Since taking office, the Trump administration has been working to increase economic pressure on the North to abandon its nuclear programs while also threatening military action, insisting at the same time that a diplomatic solution would be preferable for all sides. Yet for months the Trump administration had offered inconsistent messages about what conditions would be needed for a tete-a-tete — such as whether North Korea would have to agree that its nuclear program was on the table before the United States would be willing to sit down.

Pence’s office, acknowledging the scrapped meeting on Tuesday, said North Korea had “dangled a meeting” in hopes that doing so would entice the vice-president to ease up on the North. Pence’s office suggested that North Korea later bailed because it became clear he would hold firm on the U.S. stance if a meeting did occur.

Pence’s chief of staff, Nick Ayers, said that the planned meeting — first reported by The Washington Post — would have included an “uncompromising message” delivered by Pence about the “maximum pressure campaign” the Trump administration is waging to try to deter North Korea from proceeding with its nuclear program.

“Perhaps that’s why they walked away from a meeting, or perhaps they were never sincere about sitting down,” Ayers said.

Pyongyang sent its nominal head of state, Kim Yong Nam, the highest-level visitor to the South from the North in recent memory.
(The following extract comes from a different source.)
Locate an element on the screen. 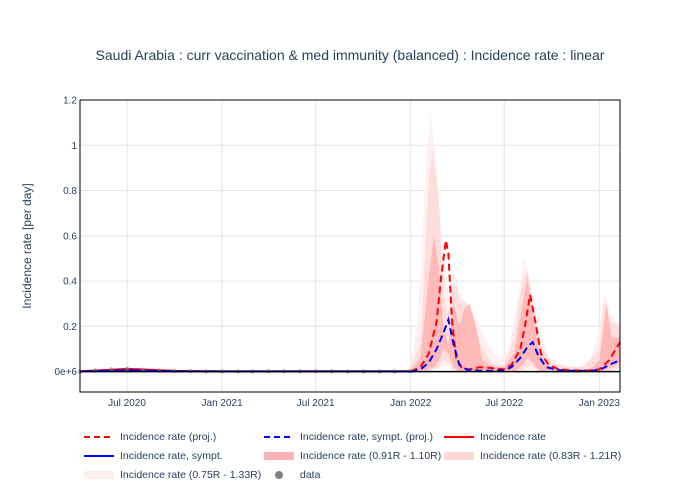 The height and width of the screenshot is (500, 700). y-tick-label-0-6: 0.6 is located at coordinates (70, 236). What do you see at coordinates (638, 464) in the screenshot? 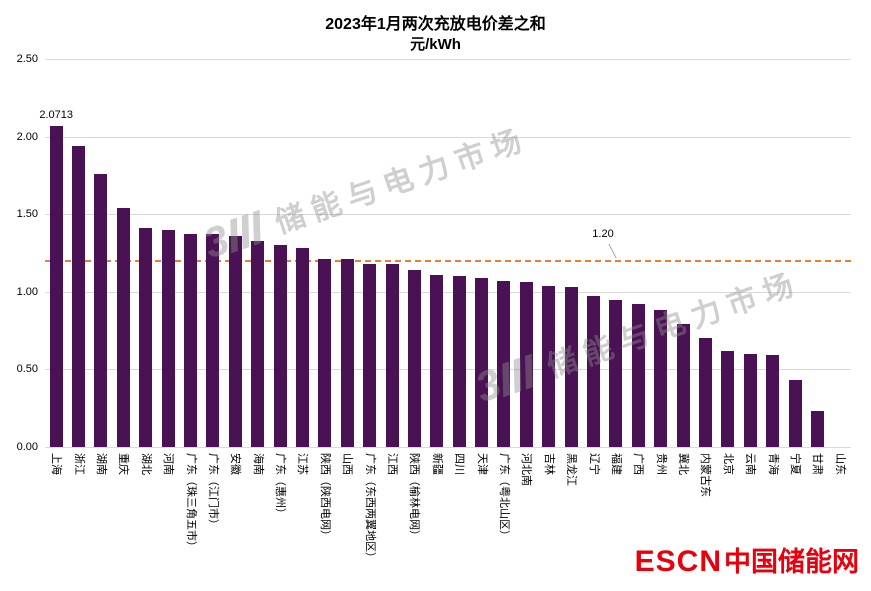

It also sent Kim Jong Un’s sister, Kim Yo Jong. Ostensibly, Pence would have met with one or both of those significant North Korean figures.

Pence’s guest for the Olympic Opening Ceremonies was Fred Warmbier, the father of Otto Warmbier, the U.S. student who died in 2017 shortly after he was released from North Korean detention. Pence also announced in the run-up to his visit that the Trump administration was preparing to unveil a particularly tough round of sanctions punishing the North for its nuclear weapons program.

Pence’s trip came after President Donald Trump days earlier hosted a group of North Korean defectors in the Oval Office, including Ji Seong-ho, whom the president had referenced in his State of the Union address. The White House cast that meeting as part of the Trump administration’s “maximum pressure” campaign to counter the North Korean nuclear program. The plan centres around rallying theinternational community to further isolate North Korea both diplomatically and economically.